Note that this does include any kind of sharing buttons. It just manages the social meta tags. For the buttons, I use and highly recommend Ultimate Social Media PLUS.
Keyword Settings
In the settings section, you’ll see fields for enabling and setting keyword meta tags. Leave these turned off and don’t put anything in those fields. Keyword meta tags are no longer useful for SEO purposes. Google has changed the way their ranking rules work to avoid ranking sites who stuff keywords for the purpose of ranking better in search results. Keyword stuffing is a form of Spamdexing.
Don’t use them! Focus on writing relevant and useful content and using just one or two relevant long tail keywords in your text, and/or in your meta Title and Description.
Help
For full and detailed help on any area in AIOSEO, click on the “Help” button at the top right of every feature section. This will take you to the detailed help pages for that item. You’ll also see the help “(?)” icon by most of the fields in each section for specific help on that. I find that very handy – I’m always forgetting stuff! Okay, what does this do?….
Conclusion
You can’t go wrong with this no frills, just lean n mean useful, plugin. It is no wonder All In One SEO is one of the most widely installed plugins for WordPress. Let this one be first plugin you add when you setup a new WordPress blog!
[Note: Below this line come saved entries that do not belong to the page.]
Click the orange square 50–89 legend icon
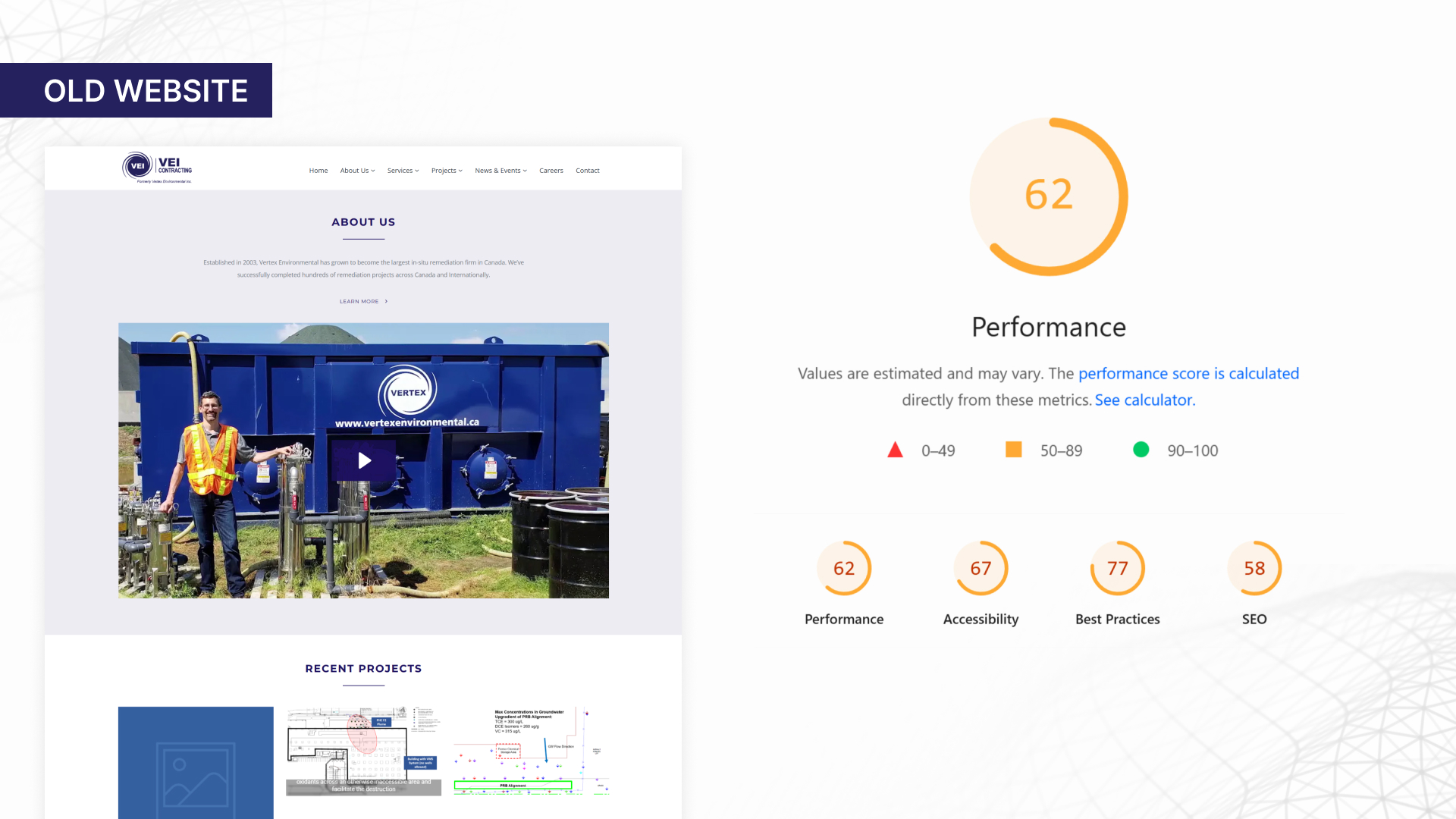This screenshot has width=1456, height=819. (x=1013, y=450)
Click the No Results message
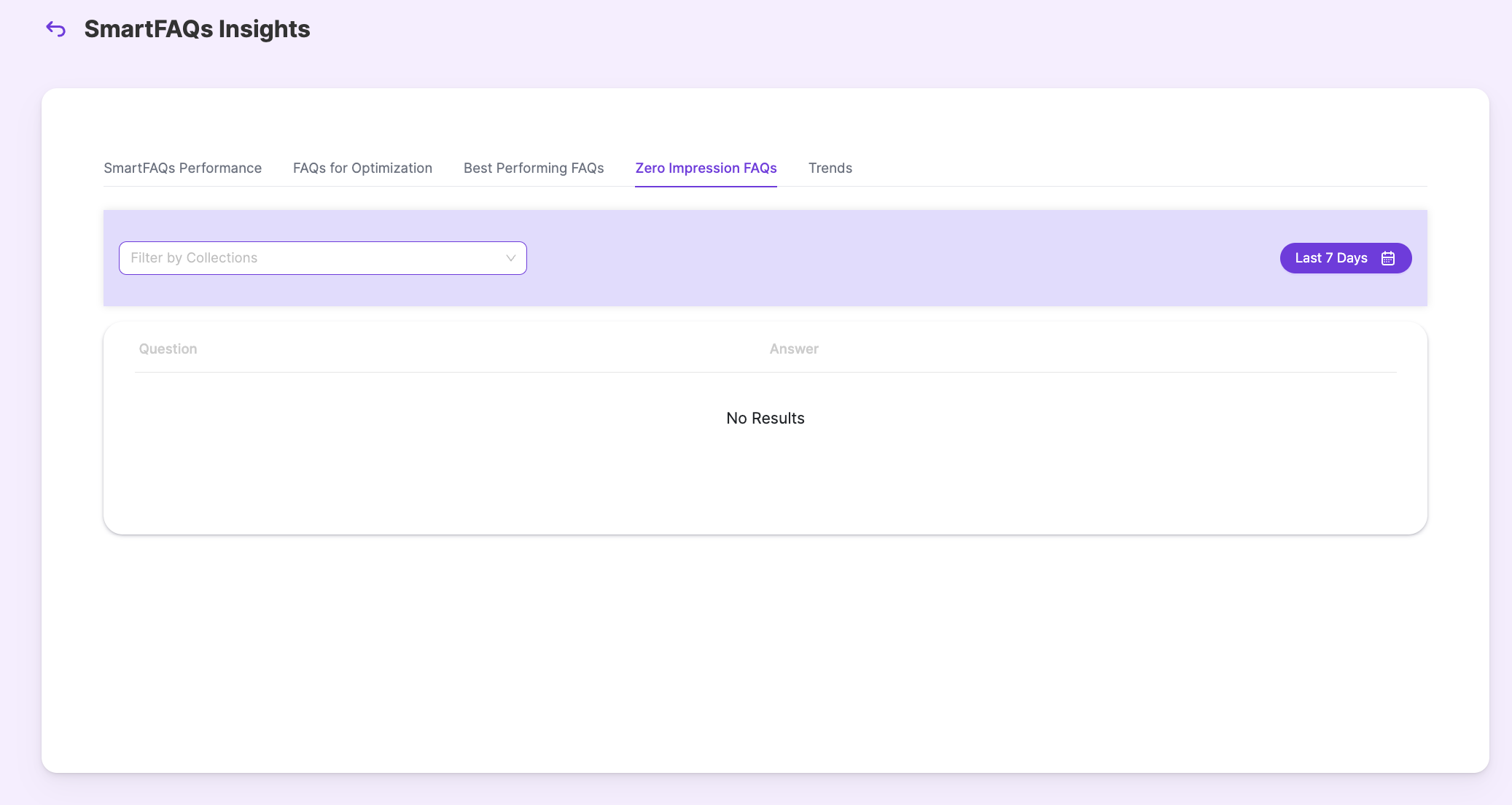Viewport: 1512px width, 805px height. (x=765, y=418)
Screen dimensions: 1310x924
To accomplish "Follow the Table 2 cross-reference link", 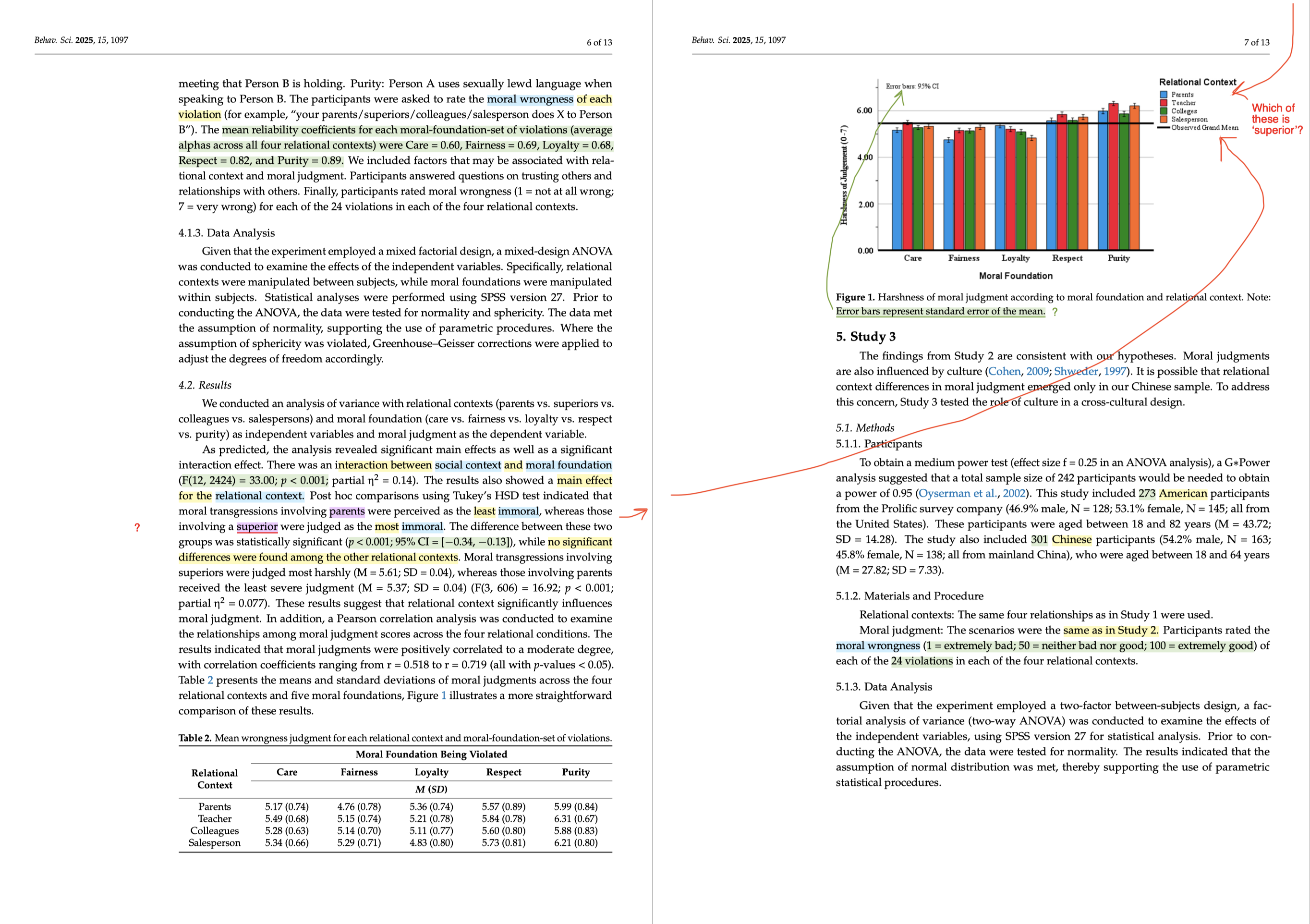I will (x=210, y=681).
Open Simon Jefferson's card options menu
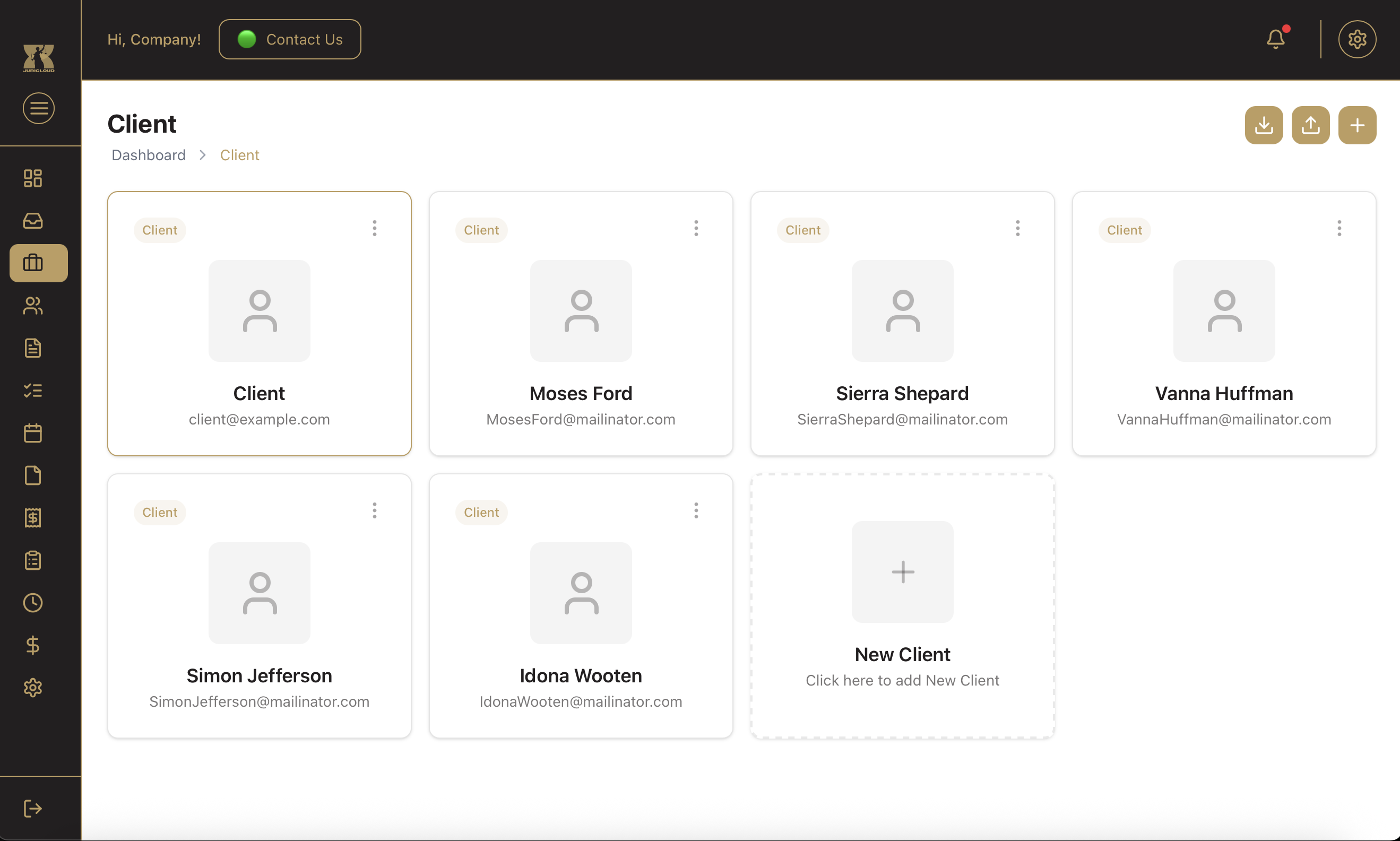1400x841 pixels. click(374, 510)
Oh, and join their affiliate program, too. It’ll make you a millionaire overnight – NOT! They will however give you a hefty percentage if someone you refer purchases the PRO version.
Cheers, happier meta tags, awesome shares, and better SEO ahead!
Hi Oren
I like the SEOPack plugin a lot. I do suspect that I under-use it.
I usually focus on the Page Title and description. But, it appears from your post that issues like sitemaps (something I always ignored) are actually important.
Thanks for a simple, yet informative post.
Regards
Peteni
Hi Peteni, thanks for your comment. Yes, a sitemap is beneficial. Since you already have AIOSEO, just activate the XML Sitemap module (the default settings are fine) and you’re set! Once set, in your browser, you can type in yoursitename.com/sitemap.xml and verify the sitemap is there.